Foreign airlines have disclosed that about 90 percent of their $783m trapped funds have remained unpaid.

The airlines stated this during a stakeholders’ forum convened by Festus Keyamo, the Minister of Aviation and Aerospace Development, in Lagos recently.

According to data from the International Air Transport Association, as of August 2023, Nigeria accounted for a substantial $783m of airlines’ blocked funds.

Despite recent efforts to alleviate the situation, the airlines said a significant portion of those funds remained inaccessible to them.

Chima Kingsley, the Chairman of International Airline Operators, emphasised that international banks had received some funds from the Central Bank of Nigeria that only accounted for a fraction, less than 10 per cent of the trapped funds.

“The bulk of the blocked funds are with Nigerian commercial banks. The bulk of the money has not been paid,” he said.

He noted that the he airlines are asked by the Central Bank to go their banks as the CBN will not deal directly with any airline.

Read also: Dubai flights could resume December as airlines’ trapped funds more than halves

Since last year, foreign airlines operating in Nigeria blocked low ticket inventories (cheap tickets), leaving high inventories (costly tickets) to be sold in naira only, while the low ticket inventories on most airlines’ websites could only be bought with dollar cards only.

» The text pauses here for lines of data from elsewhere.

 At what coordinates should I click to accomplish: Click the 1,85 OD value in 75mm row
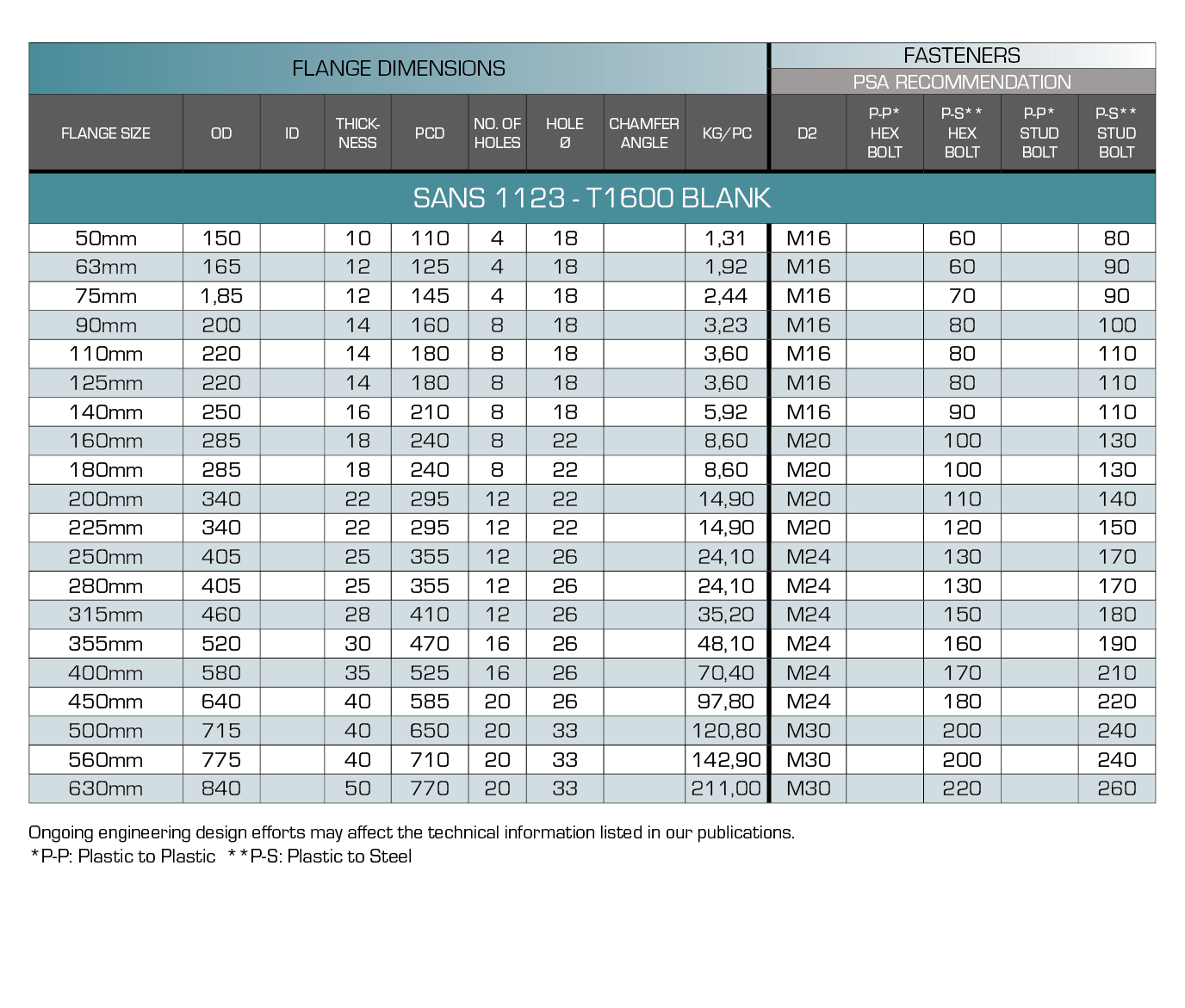pos(221,296)

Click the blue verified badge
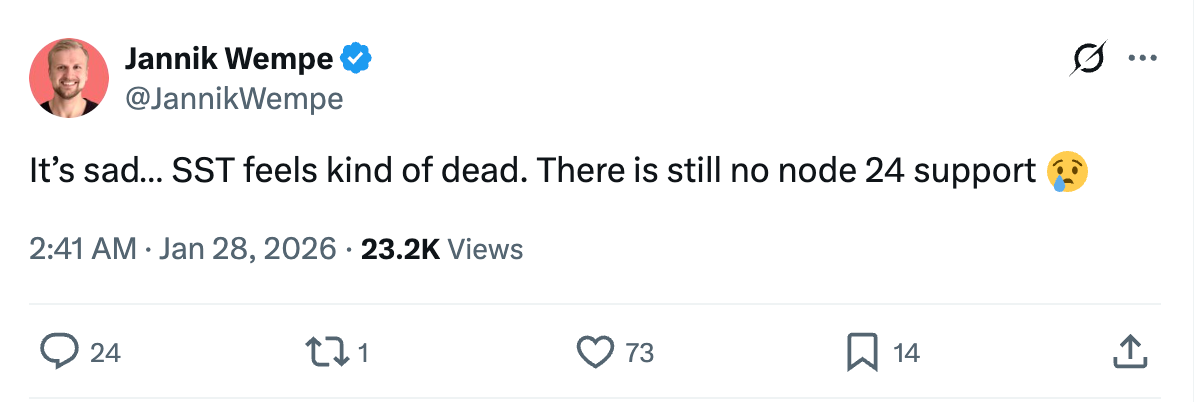point(357,60)
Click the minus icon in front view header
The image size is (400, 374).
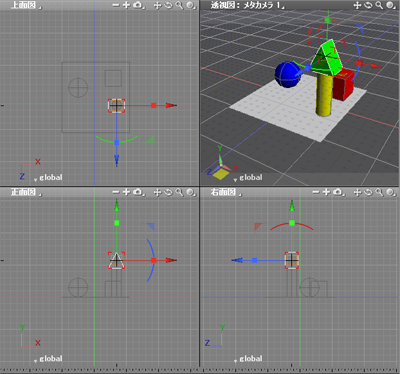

This was in a bid to cushion the effect of their trapped funds in Nigeria which kept rising.

The International Air Transport Association (IATA) has said the foreign airlines trapped funds in Nigeria is $783 million.

Read also: Airlines’ $812m trapped funds increase pressure on FX, external reserves

While airlines gradually opened up low ticket inventories which they had blocked, as the Central Bank of Nigeria released their trapped funds in trickles, BusinessDay’s investigations show that high ticket inventories were still more on the websites, making ticket prices high.

Susan Akporiaye, the President of the National Association of Travel Agents of Nigeria, (NANTA) told BusinessDay that the reduction in summer travels has been there since the restriction of inventories on the airlines’ website.

Akporiaye however noted that the new dollar rate policy has worsened the situation because ticket prices are very high that even corporate travels are now affected.